• Work request: From the entries, copy every line that carries the string "last".
------------------------------------------------------------------------
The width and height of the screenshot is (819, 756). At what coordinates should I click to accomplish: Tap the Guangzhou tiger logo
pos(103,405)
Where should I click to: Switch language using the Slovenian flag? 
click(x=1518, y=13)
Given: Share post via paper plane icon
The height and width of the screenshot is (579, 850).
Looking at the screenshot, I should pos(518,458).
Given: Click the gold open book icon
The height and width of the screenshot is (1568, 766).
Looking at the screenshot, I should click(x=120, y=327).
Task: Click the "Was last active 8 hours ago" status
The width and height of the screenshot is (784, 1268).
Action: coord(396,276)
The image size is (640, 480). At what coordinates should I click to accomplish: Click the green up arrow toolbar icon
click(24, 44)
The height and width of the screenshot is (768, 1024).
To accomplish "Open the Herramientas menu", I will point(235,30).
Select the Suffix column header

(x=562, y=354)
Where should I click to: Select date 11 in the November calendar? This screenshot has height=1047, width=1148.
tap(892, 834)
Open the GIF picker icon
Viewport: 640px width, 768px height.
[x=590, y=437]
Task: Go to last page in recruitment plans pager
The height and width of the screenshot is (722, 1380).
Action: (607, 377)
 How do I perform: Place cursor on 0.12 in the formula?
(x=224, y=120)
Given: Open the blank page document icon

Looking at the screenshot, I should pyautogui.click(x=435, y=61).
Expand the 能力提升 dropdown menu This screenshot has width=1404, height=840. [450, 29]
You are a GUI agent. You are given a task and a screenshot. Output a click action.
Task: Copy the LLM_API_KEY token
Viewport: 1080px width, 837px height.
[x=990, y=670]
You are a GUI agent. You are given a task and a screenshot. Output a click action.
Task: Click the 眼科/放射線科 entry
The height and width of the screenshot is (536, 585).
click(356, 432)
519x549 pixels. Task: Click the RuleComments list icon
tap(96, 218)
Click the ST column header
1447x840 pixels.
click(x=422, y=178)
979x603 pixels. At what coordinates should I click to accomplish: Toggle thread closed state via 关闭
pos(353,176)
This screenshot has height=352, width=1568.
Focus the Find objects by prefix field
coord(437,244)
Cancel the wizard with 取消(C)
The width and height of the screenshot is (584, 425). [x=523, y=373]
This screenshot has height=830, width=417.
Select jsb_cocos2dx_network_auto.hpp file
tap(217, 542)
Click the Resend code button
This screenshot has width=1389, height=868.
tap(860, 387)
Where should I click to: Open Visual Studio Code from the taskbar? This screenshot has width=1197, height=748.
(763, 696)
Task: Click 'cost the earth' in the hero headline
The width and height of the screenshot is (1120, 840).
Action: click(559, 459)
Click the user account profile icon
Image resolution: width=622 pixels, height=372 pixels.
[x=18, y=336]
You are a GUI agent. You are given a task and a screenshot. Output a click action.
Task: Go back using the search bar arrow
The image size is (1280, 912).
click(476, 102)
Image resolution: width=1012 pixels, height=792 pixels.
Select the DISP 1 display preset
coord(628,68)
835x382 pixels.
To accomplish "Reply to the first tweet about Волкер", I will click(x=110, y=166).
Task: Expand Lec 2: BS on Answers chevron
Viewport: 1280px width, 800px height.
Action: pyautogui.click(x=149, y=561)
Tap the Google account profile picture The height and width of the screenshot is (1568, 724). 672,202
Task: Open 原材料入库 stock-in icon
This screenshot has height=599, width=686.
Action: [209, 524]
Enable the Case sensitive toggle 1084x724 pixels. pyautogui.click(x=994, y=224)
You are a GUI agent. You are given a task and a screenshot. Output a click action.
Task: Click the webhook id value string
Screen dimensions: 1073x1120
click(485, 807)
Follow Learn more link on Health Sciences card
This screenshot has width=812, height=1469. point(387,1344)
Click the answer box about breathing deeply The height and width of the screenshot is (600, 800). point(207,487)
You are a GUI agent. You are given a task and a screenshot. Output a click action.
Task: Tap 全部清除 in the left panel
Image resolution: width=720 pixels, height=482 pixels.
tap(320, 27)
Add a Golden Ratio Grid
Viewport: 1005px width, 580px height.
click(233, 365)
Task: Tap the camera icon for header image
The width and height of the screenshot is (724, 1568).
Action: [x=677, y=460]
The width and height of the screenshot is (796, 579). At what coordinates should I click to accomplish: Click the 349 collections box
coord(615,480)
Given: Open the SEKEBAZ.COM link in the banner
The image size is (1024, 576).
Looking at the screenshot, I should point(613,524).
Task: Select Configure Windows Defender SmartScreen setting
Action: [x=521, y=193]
------------------------------------------------------------------------
• Finished task:
Task: Click the "Was last active 8 hours ago" status
Task: Go to last page in recruitment plans pager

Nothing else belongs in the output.